Tanto el ADN como el ARN son ácidos nucleicos, polímeros largos formados a partir de unidades repetidas llamadas nucleótidos. Cada nucleótido comprende un grupo fosfato, un azúcar de cinco carbonos y una base nitrogenada. El azúcar del ADN es desoxirribosa; El ARN es ribosa. Las cuatro bases del ADN:adenina (A), citosina (C), guanina (G) y timina (T), están emparejadas con adenina con timina y citosina con guanina. El ARN reemplaza la timina con uracilo (U). En consecuencia, A se empareja con U en el ARN, mientras que G se empareja con C. Las dos hebras de ADN son complementarias, lo que permite una copia precisa de la información genética.
Las purinas (A y G) y las pirimidinas (C, T, U) forman la red de emparejamiento de bases que garantiza la fidelidad durante la transcripción y la replicación. Comprender estas reglas es esencial para seguir el camino de la transcripción.
La transcripción es la copia enzimática de una secuencia de ADN en una transcripción de ARN complementario. Por el contrario, la traducción es el proceso mediante el cual los ribosomas leen el ARNm y sintetizan una cadena polipeptídica, formando finalmente una proteína funcional. Los dos procesos juntos traducen el código genético en función biológica.
En los eucariotas, la transcripción se produce en el núcleo. Una vez que se sintetiza el ARNm, sale del núcleo y viaja al ribosoma, donde tiene lugar la traducción. El ARNm funciona como un modelo y transmite las instrucciones precisas necesarias para ensamblar una proteína.
Iniciación :La ARN polimerasa se une a una secuencia promotora, normalmente la caja de Pribnow (TATAAT) en procariotas o elementos potenciadores en eucariotas, guiada por factores de transcripción. Las hélices se desenrollan mediante la actividad helicasa, creando una burbuja de transcripción. La cadena que sirve como plantilla se denomina cadena no codificante; la otra cadena, la cadena codificante, tiene la misma secuencia que el ARNm que se producirá.

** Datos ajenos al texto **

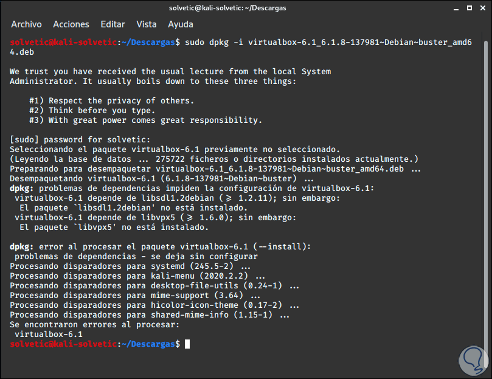Viewport: 492px width, 379px height.
Task: Open the Archivo menu
Action: [26, 24]
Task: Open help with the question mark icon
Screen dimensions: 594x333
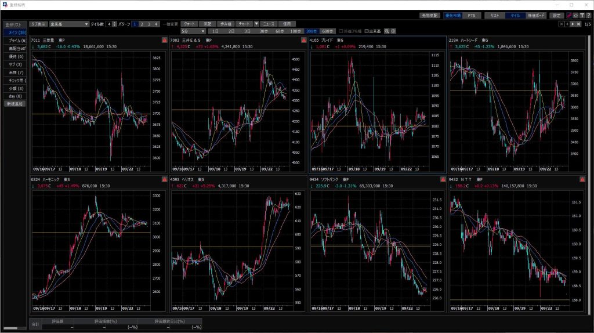Action: 588,16
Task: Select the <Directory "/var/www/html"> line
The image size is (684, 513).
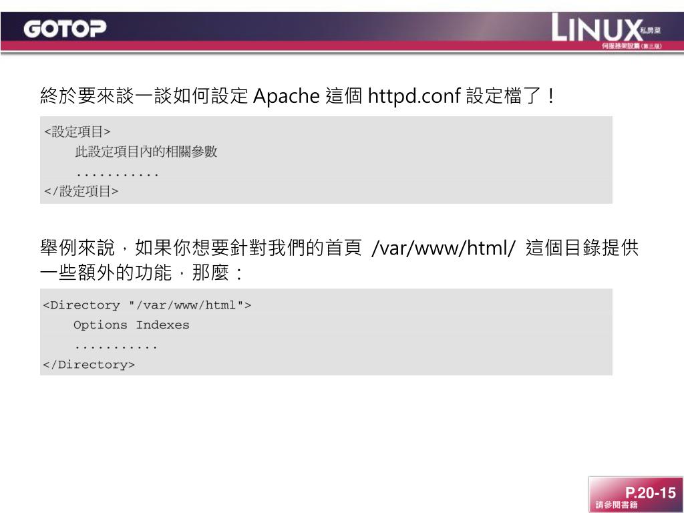Action: 147,305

Alargamiento :La ARN polimerasa lee la cadena plantilla y agrega ribonucleósidos trifosfato (ATP, CTP, GTP, UTP) al extremo 3' en crecimiento del ARN. La energía liberada por la escisión del enlace fosfoanhídrido de alta energía proporciona la fuerza necesaria para formar enlaces fosfodiéster. La polimerasa se mueve 5' → 3' a lo largo del ADN mientras que el ARN se extiende 3' → 5' en relación con la cadena en crecimiento.

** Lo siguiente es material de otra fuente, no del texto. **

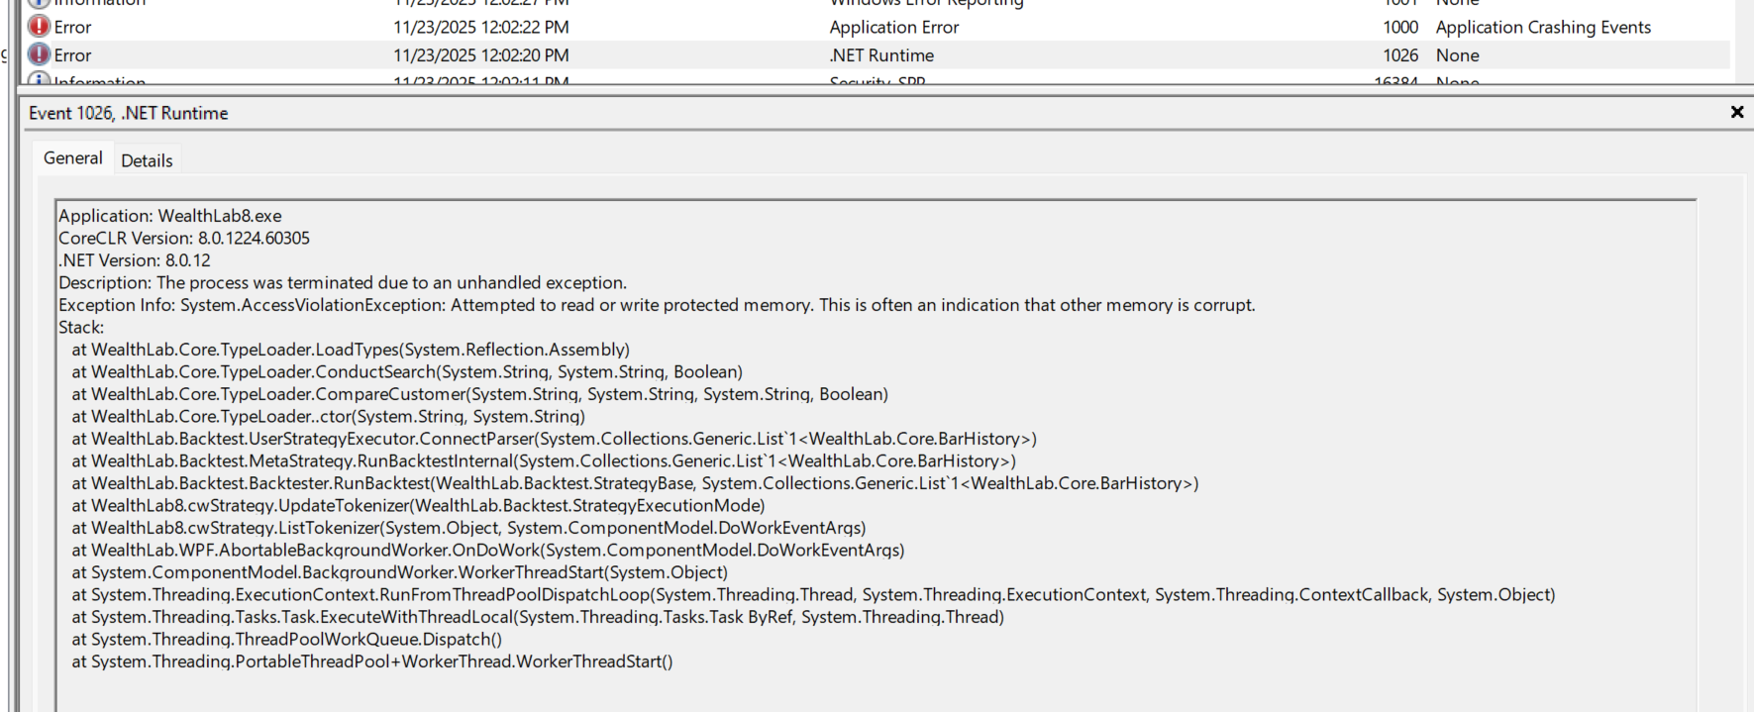Image resolution: width=1754 pixels, height=712 pixels.
Task: Click the TypeLoader.LoadTypes stack line
Action: point(351,350)
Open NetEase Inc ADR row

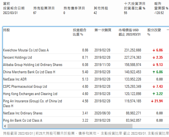tap(15, 79)

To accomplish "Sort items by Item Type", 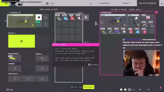I will pos(77,87).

La burbuja de transcripción se mueve a lo largo del ADN, con las helicasas desenrollándose hacia adelante y ocurriendo una nueva hibridación detrás. Esta región dinámica garantiza que solo se lea la cadena plantilla mientras que el resto del dúplex permanece intacto.
Terminación :En las bacterias, dos mecanismos principales señalan el final de la transcripción. La terminación independiente de Rho implica la formación de una estructura en horquilla seguida de un tracto poli-U, lo que hace que la polimerasa se detenga y libere el ARN. La terminación dependiente de Rho requiere que la proteína del factor rho se una al ARN y lo separe de la polimerasa. En los eucariotas, la terminación está mediada por factores de escisión y la adición de una cola poli-A, que estabiliza el ARNm y señala el final de la transcripción.
Las diferencias clave incluyen:
Estas distinciones reflejan las adaptaciones evolutivas de cada dominio para optimizar la expresión genética en sus respectivos entornos celulares.